Required work
Render the entries as a JSON list of strings, one string per line, with blank lines omitted. Start at the beginning of the entries, stop after the line that contains "Looking at the", and leave the pictures out.

....................

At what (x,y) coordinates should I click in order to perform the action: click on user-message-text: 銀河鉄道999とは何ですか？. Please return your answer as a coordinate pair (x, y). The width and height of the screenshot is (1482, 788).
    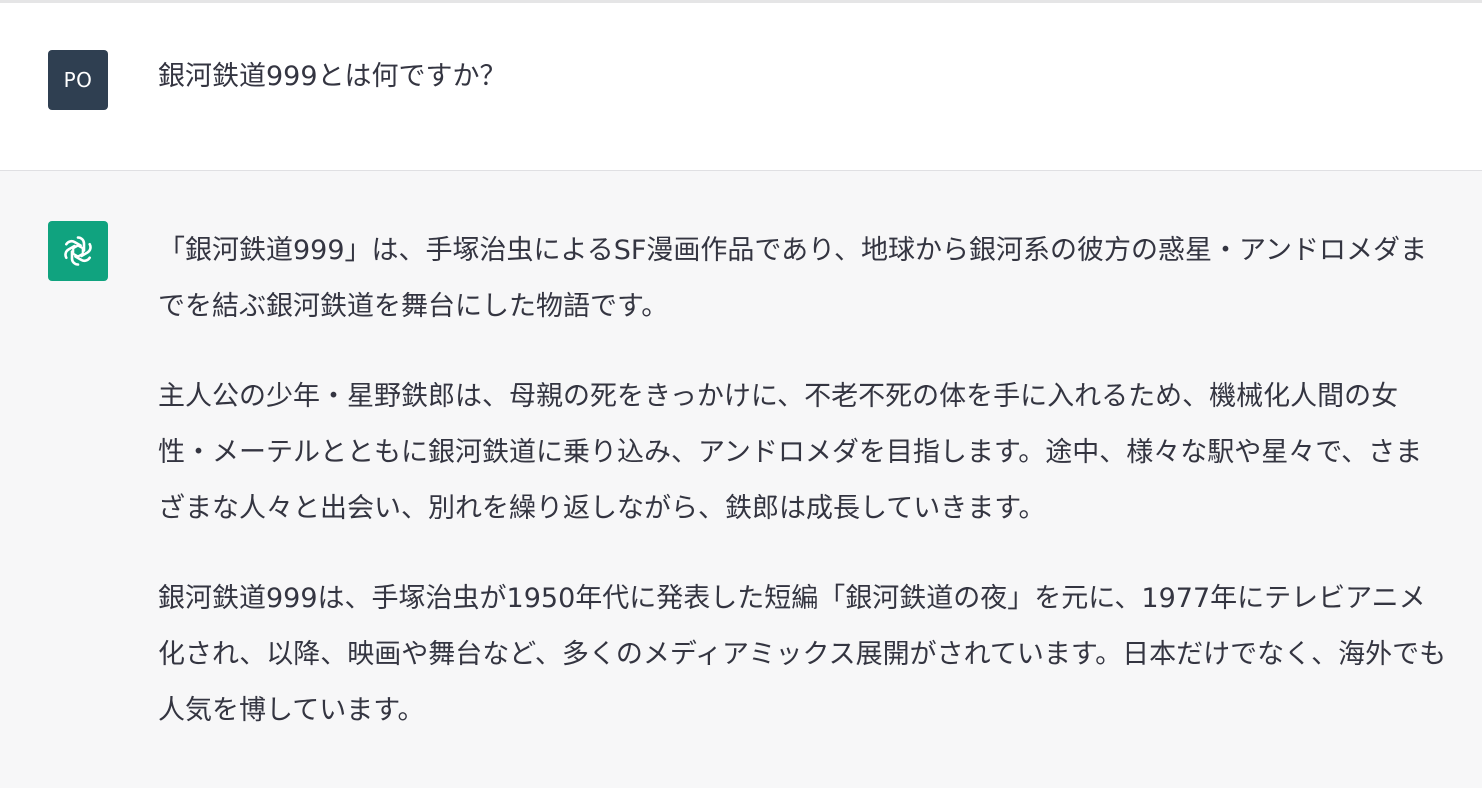
    Looking at the image, I should click on (332, 76).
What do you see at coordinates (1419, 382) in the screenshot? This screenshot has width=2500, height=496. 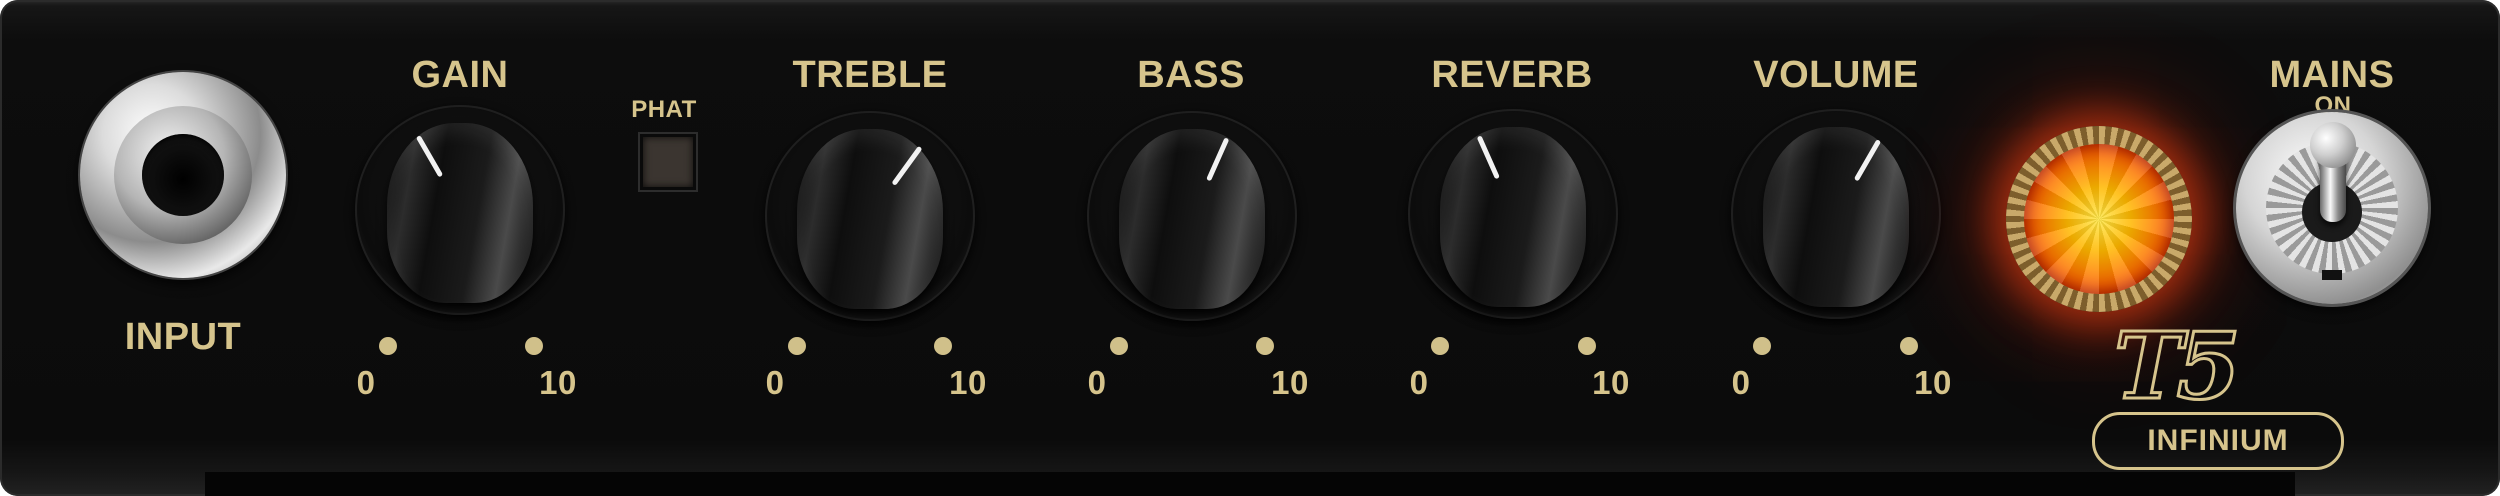 I see `reverb-min-label: 0` at bounding box center [1419, 382].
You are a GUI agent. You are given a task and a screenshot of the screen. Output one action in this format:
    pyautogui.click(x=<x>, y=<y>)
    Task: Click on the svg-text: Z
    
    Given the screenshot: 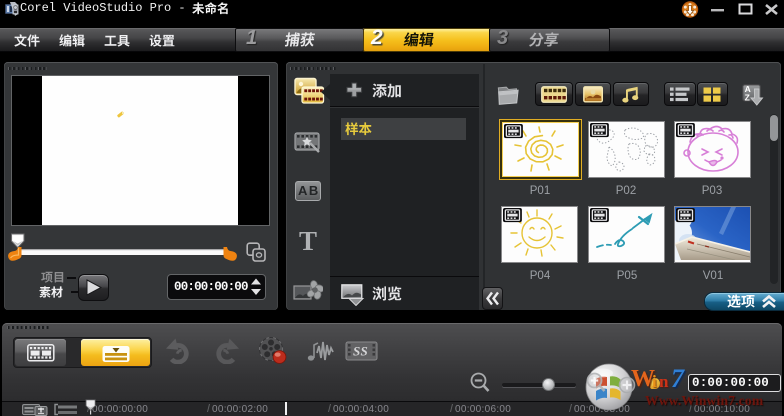 What is the action you would take?
    pyautogui.click(x=748, y=97)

....................

Response to the task
[
  "At what (x,y) coordinates should I click in order to perform the action: click on user-message-text: 銀河鉄道999とは何ですか？. Please return your answer as a coordinate pair (x, y). The width and height of the screenshot is (1482, 788).",
  "    Looking at the image, I should click on (332, 76)."
]